II. Cooling the Planet Means Heating the Class Struggle

The June data does more than mark a milestone. It exposes the lie at the heart of every green growth fantasy. We are told: “We’re transitioning.” “The market will solve it.” “Innovation will lead the way.” But this June was the hottest on record for the oceans, despite El Niño having faded.

The Earth is warming because the system responsible is still in charge of the response. Every UN summit is sponsored by oil firms. Every green initiative is wrapped in shareholder logic. Every promise of “net zero” is another opportunity for carbon markets, green bonds, and corporate capture. This isn’t a transition. It’s a hostage situation.

Look at the numbers again:

3.3% of the Earth’s surface broke heat records in June 2025.
1.8% of land and 4.0% of the oceans experienced record-breaking temperatures.

Yet global capital continues to invest in new extraction. The UK issues fresh North Sea licences. The US opens new LNG terminals. The UAE, fresh from hosting COP28, is expanding production.

This is not inertia. It is momentum. The system is working exactly as designed. It is solving for profit, not survival. The only surprise is that people are still surprised.

III. The New Denialism

Once, climate denial was cartoonish. Think tanks paid to cast doubt on the science. Senators bringing snowballs to Congress. Murdoch headlines about “hottest summer since 1976.” Now, it’s more insidious.

The new denialists don’t question the facts. They acknowledge the warming, then offer techno-fixes, border walls, and cooling centres for the rich. They sell “climate resilience” to gated communities while migrants drown at sea. This is climate realism for the ruling class: adaptation as apartheid.

They will tell you: “We can’t afford radical change.” But the truth is the inverse:

We can’t afford capitalism.
Not if we want Junes. Not if we want crops. Not if we want oceans that still produce oxygen.

The Berkeley Earth update shows the 12-month average still hovering around +1.5°C, even as the short-term anomaly dips. This isn’t a reprieve. It’s a holding pattern. The system hasn’t changed course, it’s just catching its breath before the next lurch into chaos. The trendline has stabilised, not because we acted decisively, but because we have normalised the disaster.

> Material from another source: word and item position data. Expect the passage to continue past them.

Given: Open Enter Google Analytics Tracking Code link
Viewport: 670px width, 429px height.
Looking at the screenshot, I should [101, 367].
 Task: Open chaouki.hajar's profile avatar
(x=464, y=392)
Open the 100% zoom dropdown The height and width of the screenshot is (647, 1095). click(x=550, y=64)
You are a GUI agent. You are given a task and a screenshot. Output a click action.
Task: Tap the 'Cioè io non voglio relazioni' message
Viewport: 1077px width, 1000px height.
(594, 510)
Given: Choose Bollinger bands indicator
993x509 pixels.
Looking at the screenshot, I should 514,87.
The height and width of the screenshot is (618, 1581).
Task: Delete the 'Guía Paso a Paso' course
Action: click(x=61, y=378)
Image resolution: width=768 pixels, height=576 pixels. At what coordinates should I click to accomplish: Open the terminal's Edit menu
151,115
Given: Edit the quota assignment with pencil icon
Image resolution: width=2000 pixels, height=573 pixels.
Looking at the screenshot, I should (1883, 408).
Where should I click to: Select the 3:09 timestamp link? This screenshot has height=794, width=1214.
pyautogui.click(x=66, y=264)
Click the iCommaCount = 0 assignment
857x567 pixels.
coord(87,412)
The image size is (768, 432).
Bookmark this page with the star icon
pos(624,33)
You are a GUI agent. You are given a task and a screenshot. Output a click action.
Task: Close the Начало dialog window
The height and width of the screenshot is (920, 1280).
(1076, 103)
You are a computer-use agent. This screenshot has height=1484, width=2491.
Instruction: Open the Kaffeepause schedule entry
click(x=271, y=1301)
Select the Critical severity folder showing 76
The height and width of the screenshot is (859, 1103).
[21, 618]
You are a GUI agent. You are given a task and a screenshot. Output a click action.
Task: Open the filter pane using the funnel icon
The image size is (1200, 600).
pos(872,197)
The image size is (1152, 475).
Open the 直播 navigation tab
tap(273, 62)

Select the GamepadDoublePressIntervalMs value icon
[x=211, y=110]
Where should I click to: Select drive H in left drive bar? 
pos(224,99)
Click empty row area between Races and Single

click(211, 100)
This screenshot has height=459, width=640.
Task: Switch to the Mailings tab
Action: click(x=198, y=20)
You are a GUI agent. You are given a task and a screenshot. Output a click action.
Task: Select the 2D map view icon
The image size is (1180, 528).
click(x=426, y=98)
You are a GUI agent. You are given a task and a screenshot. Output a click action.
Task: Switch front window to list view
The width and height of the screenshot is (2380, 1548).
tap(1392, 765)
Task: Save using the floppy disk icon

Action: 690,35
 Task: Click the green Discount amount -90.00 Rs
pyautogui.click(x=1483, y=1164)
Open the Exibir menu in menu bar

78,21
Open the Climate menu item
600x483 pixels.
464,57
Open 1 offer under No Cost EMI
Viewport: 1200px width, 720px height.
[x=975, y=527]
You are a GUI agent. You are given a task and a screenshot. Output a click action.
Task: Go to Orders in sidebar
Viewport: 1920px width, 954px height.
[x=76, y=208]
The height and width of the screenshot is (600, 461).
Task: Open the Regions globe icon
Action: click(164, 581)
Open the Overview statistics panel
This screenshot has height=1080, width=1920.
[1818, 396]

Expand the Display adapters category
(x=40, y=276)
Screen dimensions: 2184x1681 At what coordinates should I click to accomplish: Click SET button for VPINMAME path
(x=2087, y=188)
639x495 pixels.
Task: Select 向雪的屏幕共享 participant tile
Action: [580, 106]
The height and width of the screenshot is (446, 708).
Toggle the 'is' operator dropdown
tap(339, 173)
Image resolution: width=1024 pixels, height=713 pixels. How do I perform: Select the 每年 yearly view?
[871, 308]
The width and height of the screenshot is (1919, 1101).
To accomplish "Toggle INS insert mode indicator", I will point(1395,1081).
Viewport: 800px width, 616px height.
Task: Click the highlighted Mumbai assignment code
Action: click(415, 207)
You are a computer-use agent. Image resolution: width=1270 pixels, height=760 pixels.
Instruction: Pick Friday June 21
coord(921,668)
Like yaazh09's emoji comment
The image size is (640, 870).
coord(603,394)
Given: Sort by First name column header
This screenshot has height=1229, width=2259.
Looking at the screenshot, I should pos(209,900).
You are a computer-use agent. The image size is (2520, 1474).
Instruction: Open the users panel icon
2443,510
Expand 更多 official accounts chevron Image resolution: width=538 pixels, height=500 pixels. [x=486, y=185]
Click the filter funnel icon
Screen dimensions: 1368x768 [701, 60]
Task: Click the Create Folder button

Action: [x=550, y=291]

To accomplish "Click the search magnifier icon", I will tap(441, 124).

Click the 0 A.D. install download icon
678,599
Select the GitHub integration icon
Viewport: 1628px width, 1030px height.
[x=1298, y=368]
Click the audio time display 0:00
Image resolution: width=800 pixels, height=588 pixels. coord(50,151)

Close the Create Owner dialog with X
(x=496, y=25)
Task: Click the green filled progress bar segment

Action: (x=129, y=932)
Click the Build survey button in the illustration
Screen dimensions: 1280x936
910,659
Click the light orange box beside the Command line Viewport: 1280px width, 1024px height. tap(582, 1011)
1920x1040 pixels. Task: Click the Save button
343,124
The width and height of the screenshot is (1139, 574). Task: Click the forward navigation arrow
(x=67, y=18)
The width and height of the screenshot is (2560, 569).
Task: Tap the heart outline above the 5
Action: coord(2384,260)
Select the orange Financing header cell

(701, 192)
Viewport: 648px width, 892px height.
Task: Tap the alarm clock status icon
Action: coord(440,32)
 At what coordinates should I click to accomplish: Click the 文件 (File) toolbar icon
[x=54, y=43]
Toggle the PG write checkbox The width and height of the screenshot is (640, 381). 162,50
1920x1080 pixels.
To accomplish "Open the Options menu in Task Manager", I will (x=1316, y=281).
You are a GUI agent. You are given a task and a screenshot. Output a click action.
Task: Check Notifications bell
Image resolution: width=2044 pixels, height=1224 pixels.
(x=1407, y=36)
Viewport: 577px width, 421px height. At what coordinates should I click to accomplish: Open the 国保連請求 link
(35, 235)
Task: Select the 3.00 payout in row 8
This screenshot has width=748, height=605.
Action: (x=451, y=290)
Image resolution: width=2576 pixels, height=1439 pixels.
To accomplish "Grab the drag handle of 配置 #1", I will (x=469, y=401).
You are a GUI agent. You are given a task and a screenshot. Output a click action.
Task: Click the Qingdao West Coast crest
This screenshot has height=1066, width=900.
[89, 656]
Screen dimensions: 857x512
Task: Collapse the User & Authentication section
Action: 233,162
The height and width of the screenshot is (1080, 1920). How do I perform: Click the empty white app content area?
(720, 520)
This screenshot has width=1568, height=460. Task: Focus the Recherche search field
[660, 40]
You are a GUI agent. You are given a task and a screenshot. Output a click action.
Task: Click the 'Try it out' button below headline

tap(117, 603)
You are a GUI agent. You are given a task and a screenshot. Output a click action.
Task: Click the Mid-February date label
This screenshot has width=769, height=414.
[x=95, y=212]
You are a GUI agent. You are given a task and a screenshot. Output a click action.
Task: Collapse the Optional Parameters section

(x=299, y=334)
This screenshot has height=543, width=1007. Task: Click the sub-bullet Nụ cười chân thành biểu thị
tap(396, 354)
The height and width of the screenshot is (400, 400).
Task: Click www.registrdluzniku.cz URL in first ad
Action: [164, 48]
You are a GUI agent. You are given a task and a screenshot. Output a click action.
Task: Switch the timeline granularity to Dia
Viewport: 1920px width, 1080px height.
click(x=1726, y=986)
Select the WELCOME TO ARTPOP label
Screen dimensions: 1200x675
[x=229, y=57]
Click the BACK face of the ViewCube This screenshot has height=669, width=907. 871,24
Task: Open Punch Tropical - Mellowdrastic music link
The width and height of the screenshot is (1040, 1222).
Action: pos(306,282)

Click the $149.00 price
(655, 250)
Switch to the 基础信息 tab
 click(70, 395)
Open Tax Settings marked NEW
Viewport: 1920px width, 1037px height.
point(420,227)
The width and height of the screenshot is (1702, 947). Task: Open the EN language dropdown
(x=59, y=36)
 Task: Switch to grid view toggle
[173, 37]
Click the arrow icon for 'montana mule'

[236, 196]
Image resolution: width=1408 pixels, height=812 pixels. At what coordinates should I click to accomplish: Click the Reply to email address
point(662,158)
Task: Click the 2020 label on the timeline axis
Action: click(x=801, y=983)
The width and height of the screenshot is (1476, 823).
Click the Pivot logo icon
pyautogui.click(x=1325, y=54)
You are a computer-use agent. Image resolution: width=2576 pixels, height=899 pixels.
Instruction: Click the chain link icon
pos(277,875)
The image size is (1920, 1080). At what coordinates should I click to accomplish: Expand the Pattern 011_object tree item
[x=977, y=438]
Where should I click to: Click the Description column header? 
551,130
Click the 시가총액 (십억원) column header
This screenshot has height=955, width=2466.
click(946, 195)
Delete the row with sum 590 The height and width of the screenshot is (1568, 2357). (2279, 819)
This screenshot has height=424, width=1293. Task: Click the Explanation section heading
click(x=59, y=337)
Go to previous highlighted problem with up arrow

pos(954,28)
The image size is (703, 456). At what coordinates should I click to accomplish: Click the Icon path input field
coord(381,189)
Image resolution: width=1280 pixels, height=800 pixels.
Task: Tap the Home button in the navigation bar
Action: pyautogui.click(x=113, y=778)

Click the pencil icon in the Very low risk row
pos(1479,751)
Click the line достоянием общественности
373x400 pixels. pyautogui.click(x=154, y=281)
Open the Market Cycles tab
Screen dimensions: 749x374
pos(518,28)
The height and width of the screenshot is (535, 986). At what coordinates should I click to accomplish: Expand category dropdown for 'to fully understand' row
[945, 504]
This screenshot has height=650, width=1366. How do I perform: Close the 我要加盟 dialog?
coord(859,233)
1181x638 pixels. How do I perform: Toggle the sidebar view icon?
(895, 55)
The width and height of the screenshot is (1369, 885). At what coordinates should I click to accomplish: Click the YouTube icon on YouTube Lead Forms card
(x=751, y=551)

IV. The Political Thermometer

The thermometer is not just a scientific instrument. It is a political weapon. It measures what the dominant class would rather ignore. It records not just temperature, but betrayal, each degree a measure of who has been abandoned, displaced, incinerated.

June 2025 should be a turning point. It won’t be. Not unless it is forced. The ruling order will not be shamed into action. It will not be persuaded by charts, nor convinced by conscience. It will continue to burn until we stop it.

That is the final dialectical point: the crisis will deepen until it produces the forces to overcome it. The warming is real. The suffering is immense. But so too is the potential for rupture, if we can find the antagonism, the class force, and the political will to act.

V. The Choice That Isn’t a Choice

Berkeley Earth estimates a 64% chance that 2025 will be the third-warmest year on record. A hot year. Maybe a record one. But within years, it will look tame. The structure demands escalation.

A line graph from Berkeley Earth showing global June temperature anomalies from 1850 to 2025, relative to the 1850–1900 average. The blue line plots yearly anomalies, with a red curve showing the smoothed trend. From around 1980, the trend steepens sharply, reaching a peak of approximately +1.4°C in 2023–2024. Earlier years fluctuate near or below the baseline, while recent decades show consistent and accelerating warming. Error bars indicate uncertainty margins for each year.
This is not a cycle. It’s an escalation. The age of consequences has arrived.

Reform is a fantasy. Green capitalism is a contradiction. The only road that cools the planet is one that redistributes power, dismantles the fossil infrastructure, and ends the logic of endless growth. This will not happen through polite lobbying. It will not come from within. It must be built, below and against.